L'herbe est-elle plus verte sur Facebook ?

Alors que Facebook et les autres réseaux sociaux prétendent nous connecter les uns avec les autres et nous faire partager la joie comme un trésor commun, ils peuvent aussi avoir l'effet opposé.

Ayant analysé les émotions des étudiants surfant sur les sites des réseaux sociaux, des chercheurs du département de psychologie de l’Université de Stanford se sont rendus compte qu’ils surestimaient très souvent la gaieté des membres de leur réseau et se sentaient tristes et déprimés à propos d’eux-mêmes.
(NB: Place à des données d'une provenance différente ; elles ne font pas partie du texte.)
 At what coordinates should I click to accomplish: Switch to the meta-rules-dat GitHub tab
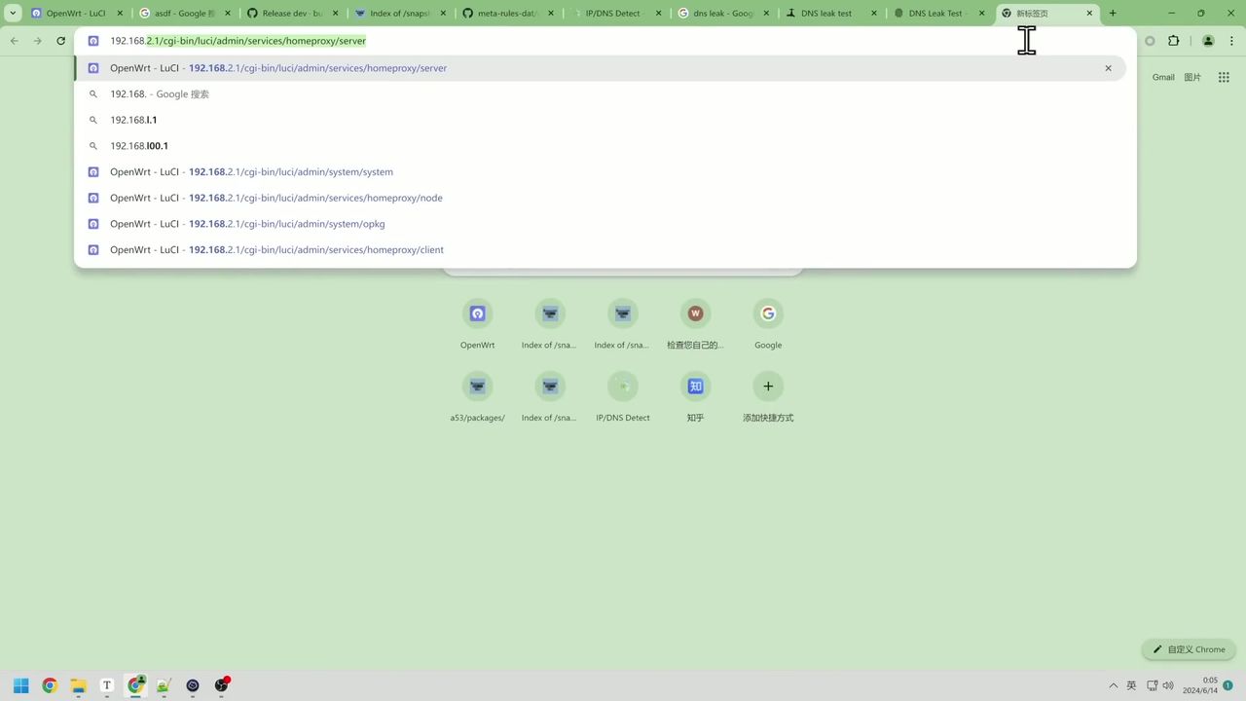coord(506,14)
Le responsable de l’enquête, Alex Jordan, le constate : "Ils était convaincus que les autres menaient une vie parfaite".

Facebook met en scène les petits bonheurs de ses membres et exploite cette tendance naturelle que chacun d'entre nous a à faire des comparaisons par rapport à ce que font les autres, et à toujours s’en trouver dévalorisé et se sentir perdant. Dans les expériences, les étudiants interrogés sous-estimaient les événements négatifs survenus à leurs amis tandis que d’un autre côté, ils avaient tendance à surestimer les événements positifs. Et plus ils sous-estimaient les émotions négatives de leurs pairs, plus ils se sentaient seuls et abattus. Jordan fit le lien avec Facebook après avoir remarqué que ses propres amis se sentaient déprimés de la même façon après avoir lu les récents commentaires relatant des évènements pleins de gaieté de leurs amis sur le site.

Il y a une déconnexion entre la vie heureuse telle que racontée dans Facebook et la vie ennuyeuse que nous avons le sentiment d’avoir par comparaison. En réalité, nos commentaires sur Facebook relatent toujours les meilleurs moments de notre existence, alors que la plupart du temps, nous ne les lisons que lorsque nous avons du temps, c'est-à-dire quand nous sommes seuls et désœuvrés à la maison.

Les femmes seraient plus vulnérables à cet effet négatif de Facebook. En effet, le site compte plus d’adhérents féminins, et les femmes y sont plus actives.

Jordan suggère de n’envisager les sites de réseaux sociaux que de la même façon que l’on regarde la couverture d'un magazine : la photo y est parfaite, parce qu’elle a fait l’objet d’innombrables retouches qui ont escamoté les défauts de l'épreuve initiale.